— Tasks to carry out —
**a.** In the CUDA median filter post, retype the passage starting at "Limitations of a" and ending at "Windows 7 64bit.".
**b.** Condense the paragraph of the CUDA median filter post that begins "First, I’ve written" into two short sentences that keep its main facts.
══ Selected text ══
Limitations of a CUDA kernel reached?

Hello, I am trying to code a 3x3-median filter for 2D image data in CUDA and observed some strange problems.

First, I’ve written and tested a sequential host code version of the filter, say
void median(float *data_in, float *filtered_data,int X-dim, int Y-dim)
where the function operates on given data arrays of given dimensions I pass in. This sequential code works.

Then, I’ve created a with a function
void global cuda_median(float *data_in, float *filtered_data,int X-dim, int Y-dim)
where the arrays are allocated in the device memory and the data is copied from host to device before execution (these steps give CUDA_SUCCESS). Actually, the code inside my kernel is the same as in the host version.

Everything compiles&links without any error in Visual Studio 2008 on Windows 7 64bit.
═══
══ Data block ══
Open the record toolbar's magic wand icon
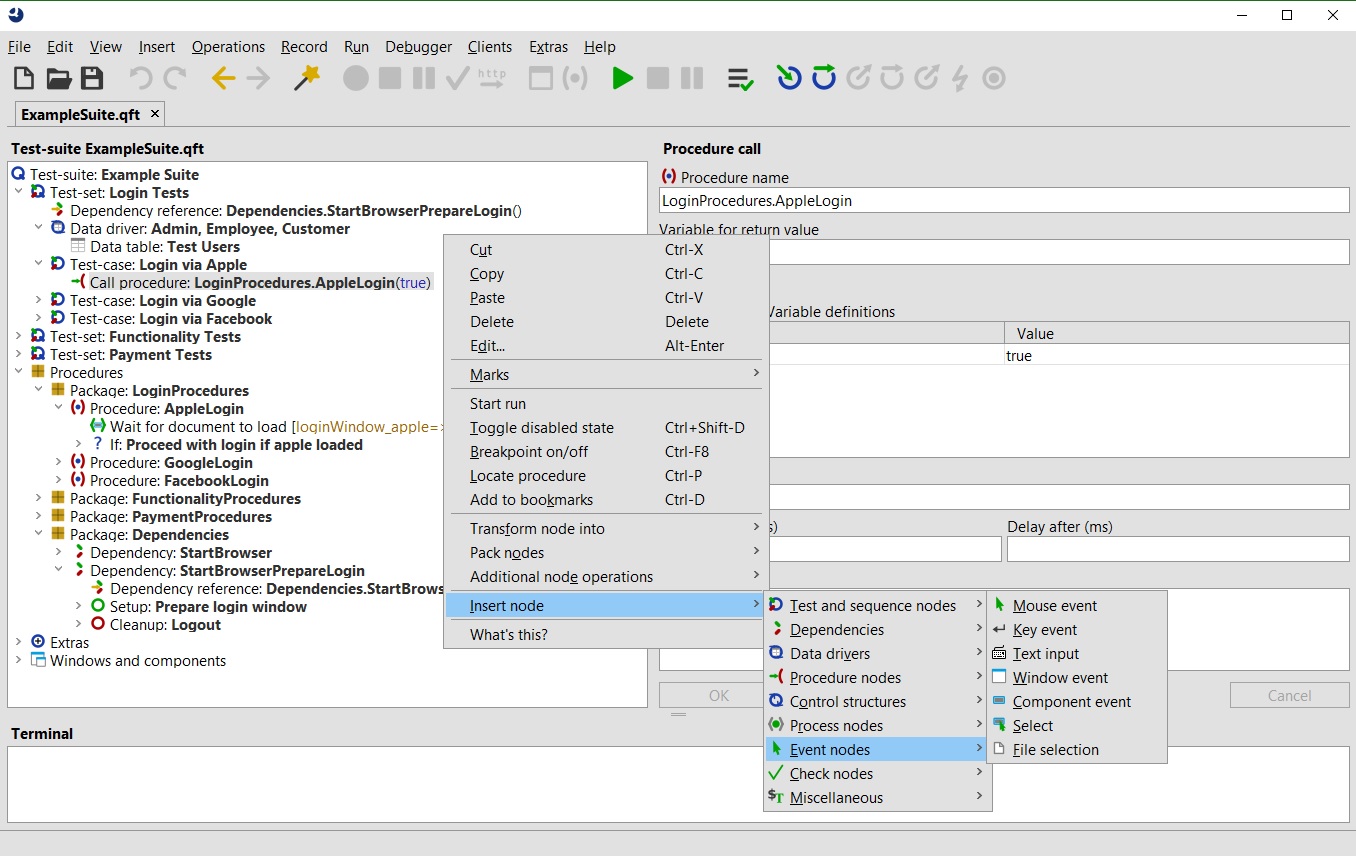The image size is (1356, 856). [306, 77]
═══
— Responses —
**a.**
Limitations of a CUDA kernel reached?

Hello, I am trying to code a 3x3-median filter for 2D image data in CUDA and observed some strange problems.

First, I’ve written and tested a sequential host code version of the filter, say
void median(float *data_in, float *filtered_data,int X-dim, int Y-dim)
where the function operates on given data arrays of given dimensions I pass in. This sequential code works.

Then, I’ve created a with a function
void global cuda_median(float *data_in, float *filtered_data,int X-dim, int Y-dim)
where the arrays are allocated in the device memory and the data is copied from host to device before execution (these steps give CUDA_SUCCESS). Actually, the code inside my kernel is the same as in the host version.

Everything compiles&links without any error in Visual Studio 2008 on Windows 7 64bit.

**b.** A sequential host-code version of the filter, void median(float *data_in, float *filtered_data,int X-dim, int Y-dim), was written and tested first. It works on passed-in data arrays of the given dimensions, and it works correctly.